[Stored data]
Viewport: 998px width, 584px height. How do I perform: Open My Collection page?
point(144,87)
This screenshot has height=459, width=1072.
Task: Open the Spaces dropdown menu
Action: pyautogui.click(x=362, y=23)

## Exercise brief
None of the lines above may be skipped. Transcribe each one exactly.

## Output of the task
Viewport: 998px width, 584px height. How do I perform: Open My Collection page?
point(144,87)
This screenshot has height=459, width=1072.
Task: Open the Spaces dropdown menu
Action: pyautogui.click(x=362, y=23)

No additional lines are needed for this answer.